Obiettivo del compito:
Ricopia dal brano su Seydou Doumbia il passo che va da "(D.Stoppini / M.Calabresi)" fino a "col piede sbagliato.", quest'ultimo compreso.

(D.Stoppini / M.Calabresi) – «Tutto a posto, sei mesi e torno». Perché il saluto (immaginario, eh) di Seydou Doumbia oggi è questo, un prestito fino a dicembre al Cska Mosca e poi la Cina, «boh, ma quale Cina, torno a Roma e vi faccio vedere quello che dovevo essere e non sono stato». Doumbia prestato alla squadra da cui la Roma l’aveva acquistato a gennaio, per 14,4 milioni, senza contare i bonus. Quello che doveva essere — già allora — Mohamed Salah, (non) è poi stato Doumbia, per quello che oggi a Trigoria riconoscono come un errore, pur sottolineando come l’ivoriano fosse all’epoca cercato da molti club. È che Doumbia è partito col piede sbagliato.

[Dati raccolti]
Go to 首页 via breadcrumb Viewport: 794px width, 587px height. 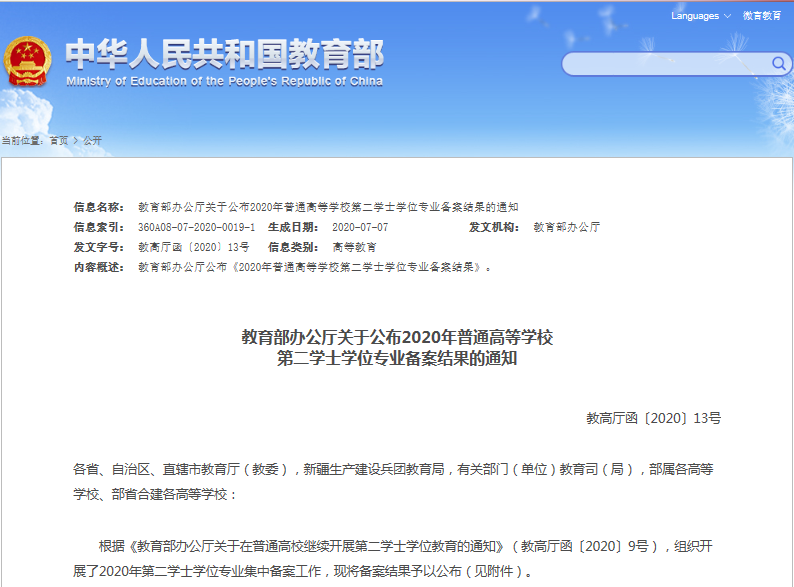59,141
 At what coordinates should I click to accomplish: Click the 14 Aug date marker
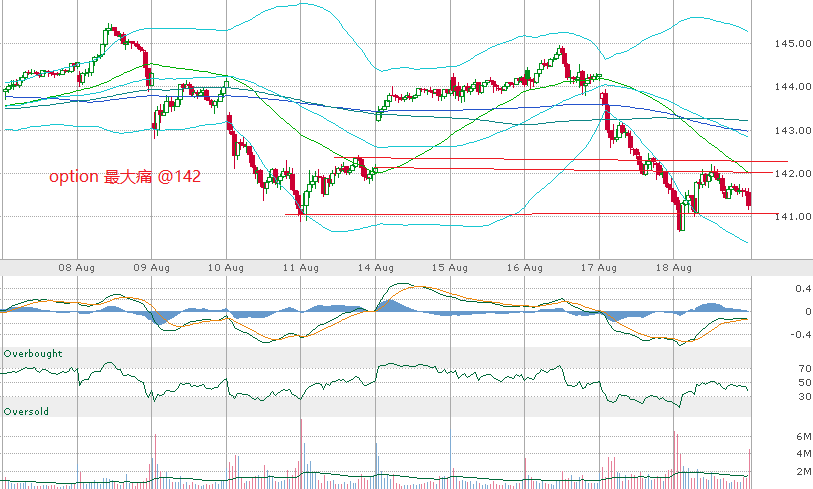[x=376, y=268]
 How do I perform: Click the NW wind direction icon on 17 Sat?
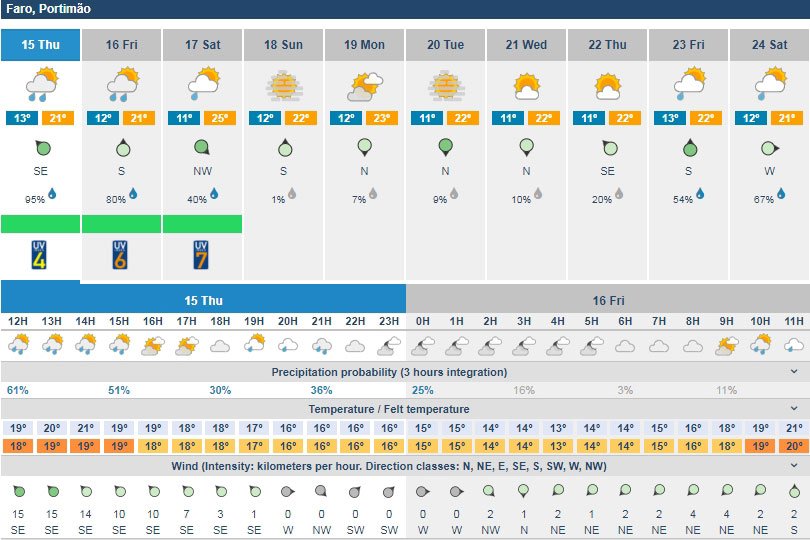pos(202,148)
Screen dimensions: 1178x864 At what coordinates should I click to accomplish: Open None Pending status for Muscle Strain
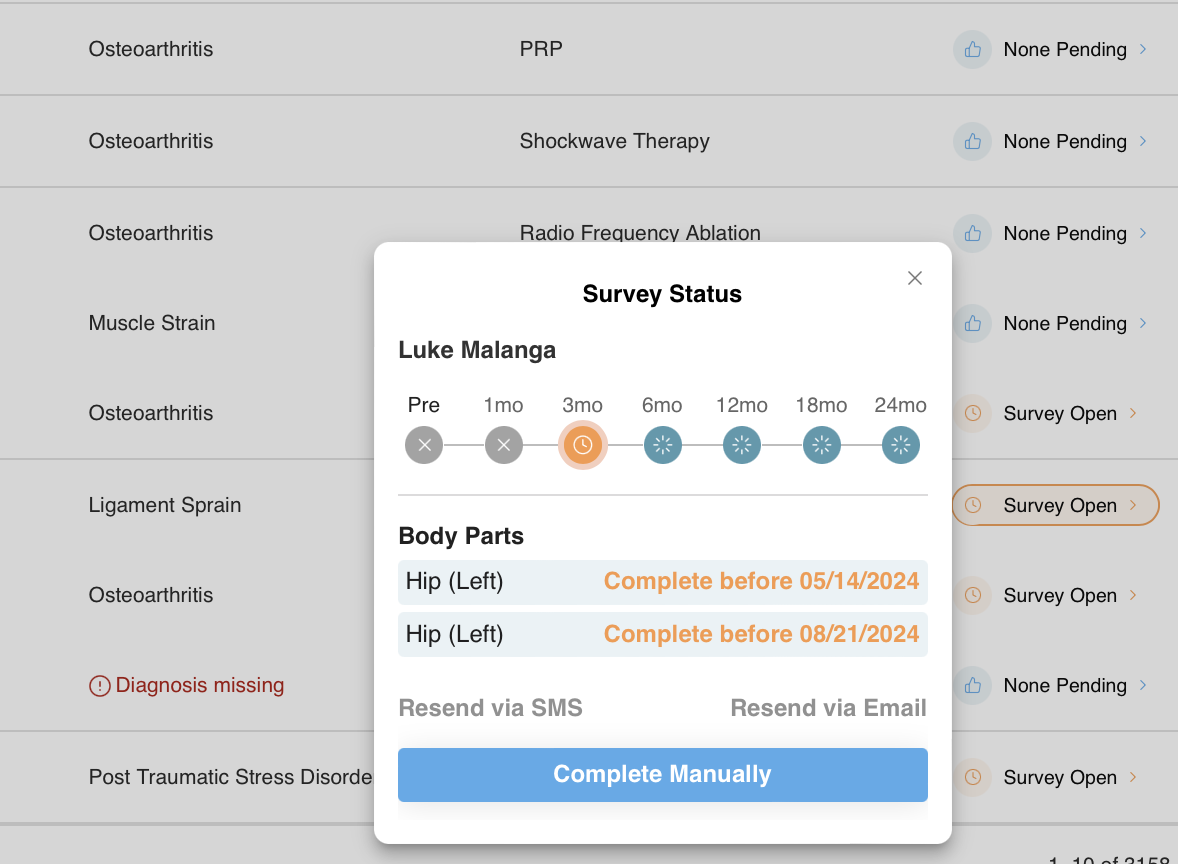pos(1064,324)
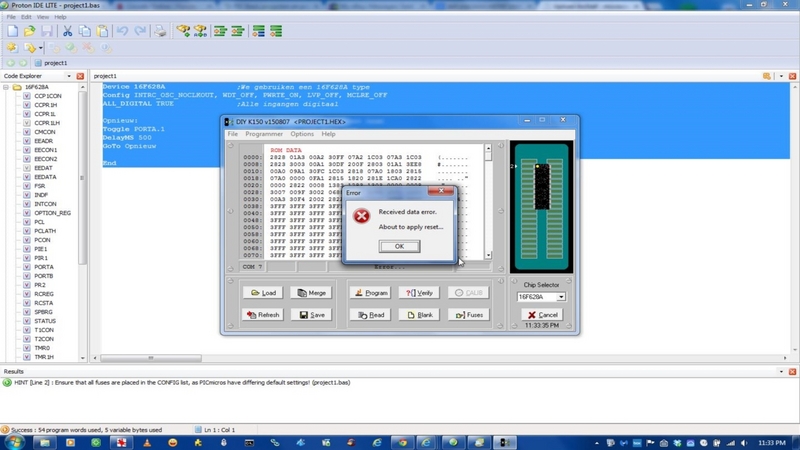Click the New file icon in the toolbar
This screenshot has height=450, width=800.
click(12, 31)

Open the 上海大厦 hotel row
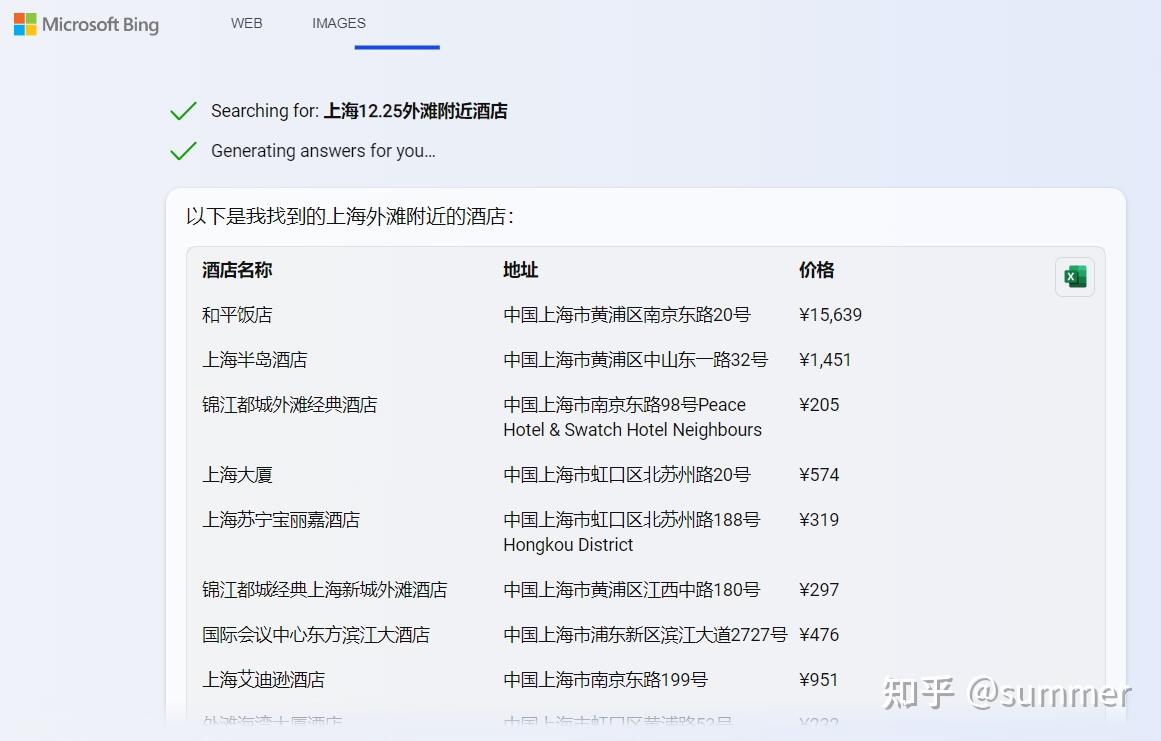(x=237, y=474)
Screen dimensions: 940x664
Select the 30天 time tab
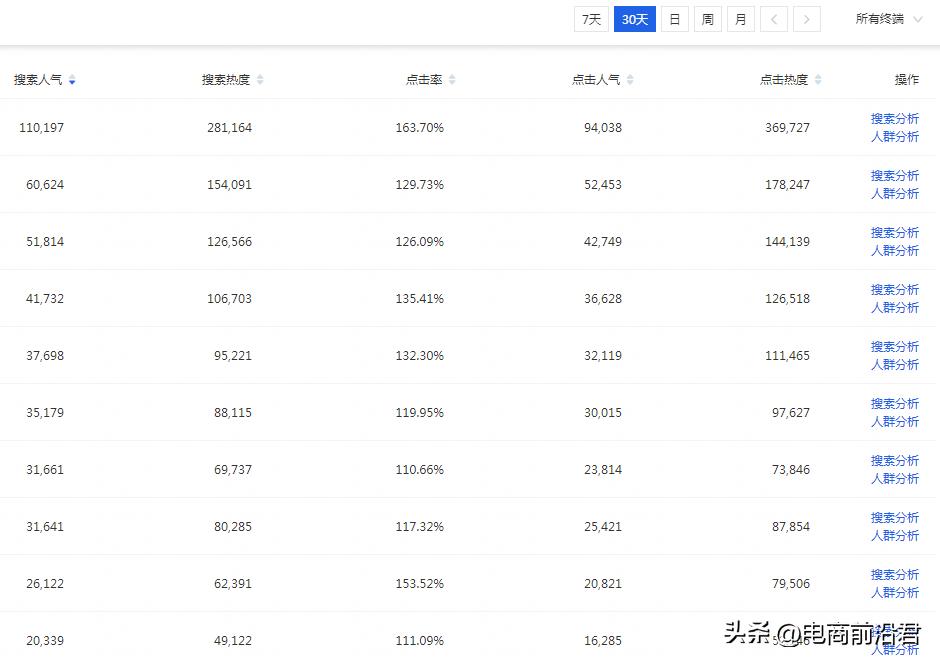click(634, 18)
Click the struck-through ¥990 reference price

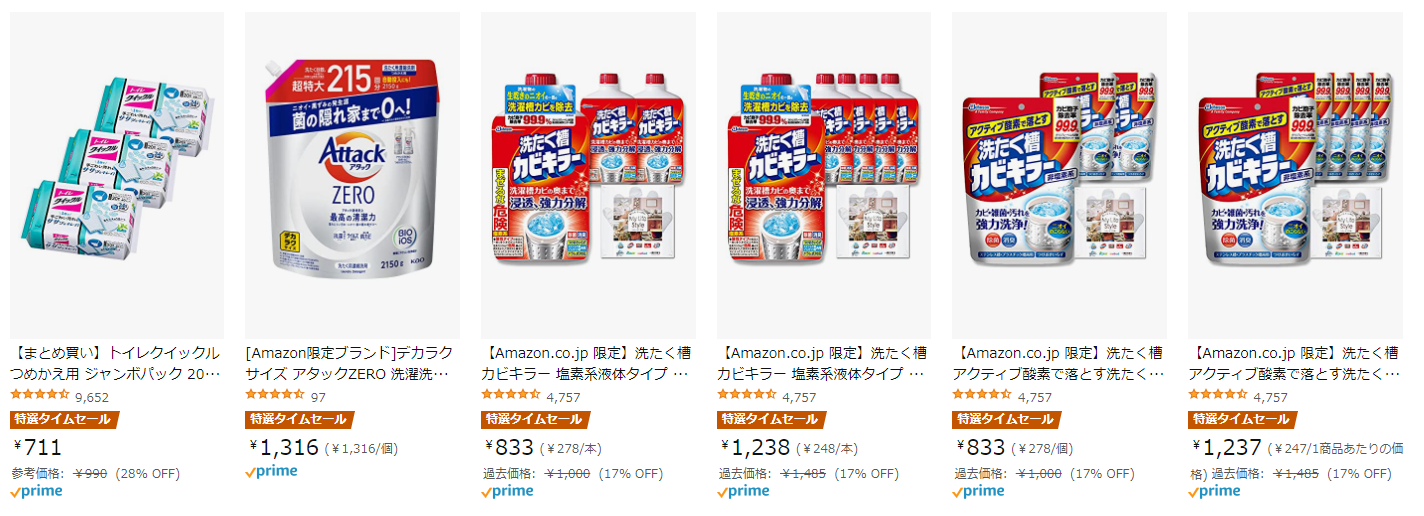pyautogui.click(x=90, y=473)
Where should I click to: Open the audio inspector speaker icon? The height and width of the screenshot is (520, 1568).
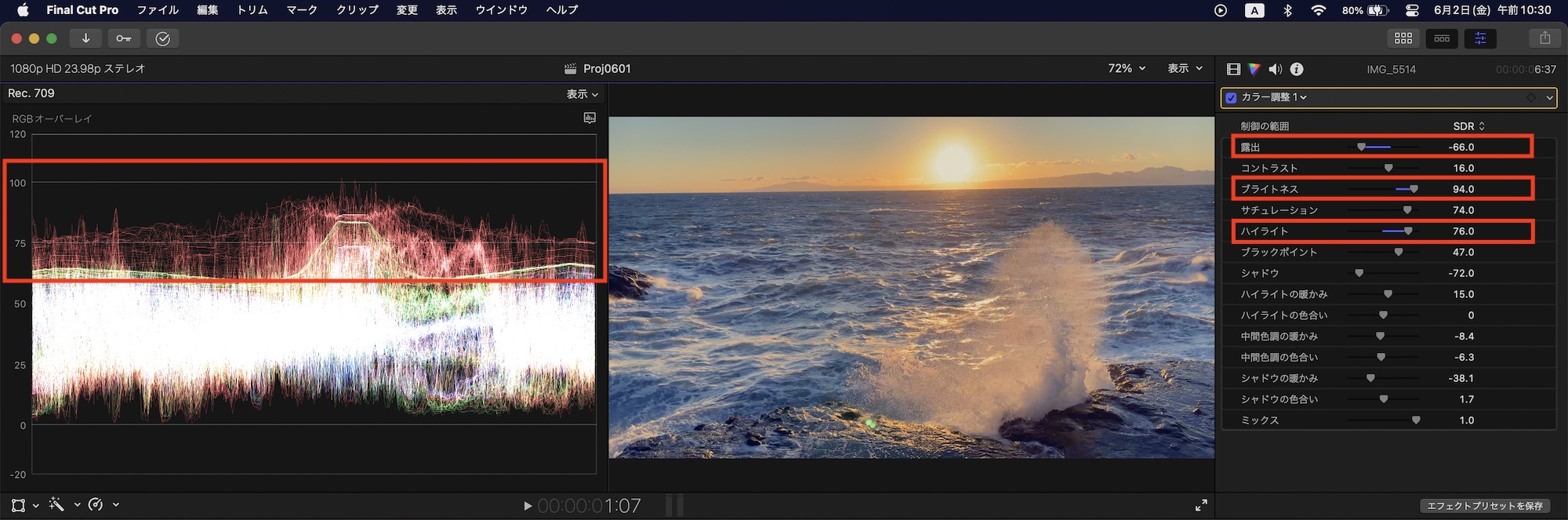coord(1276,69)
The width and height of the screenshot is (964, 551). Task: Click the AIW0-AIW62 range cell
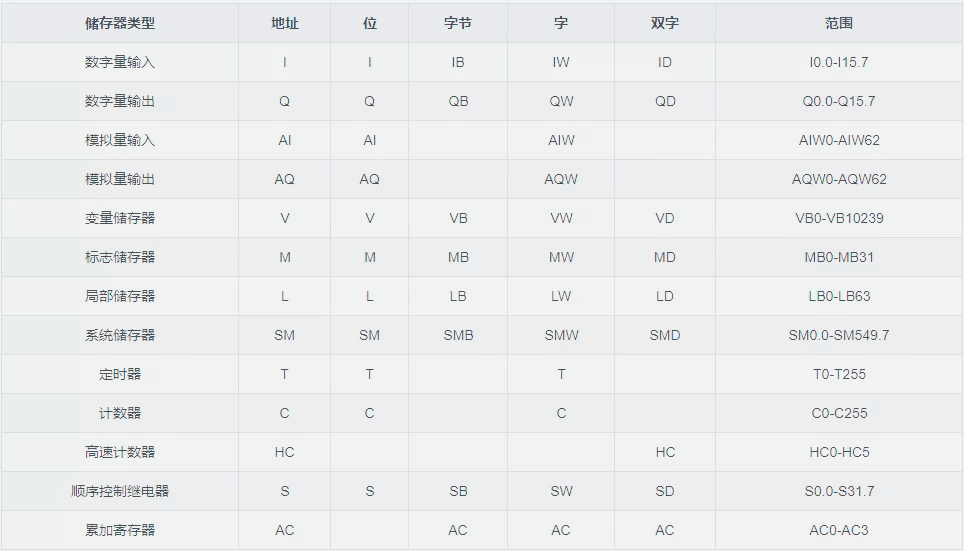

Soluzione:
(D.Stoppini / M.Calabresi) – «Tutto a posto, sei mesi e torno». Perché il saluto (immaginario, eh) di Seydou Doumbia oggi è questo, un prestito fino a dicembre al Cska Mosca e poi la Cina, «boh, ma quale Cina, torno a Roma e vi faccio vedere quello che dovevo essere e non sono stato». Doumbia prestato alla squadra da cui la Roma l’aveva acquistato a gennaio, per 14,4 milioni, senza contare i bonus. Quello che doveva essere — già allora — Mohamed Salah, (non) è poi stato Doumbia, per quello che oggi a Trigoria riconoscono come un errore, pur sottolineando come l’ivoriano fosse all’epoca cercato da molti club. È che Doumbia è partito col piede sbagliato.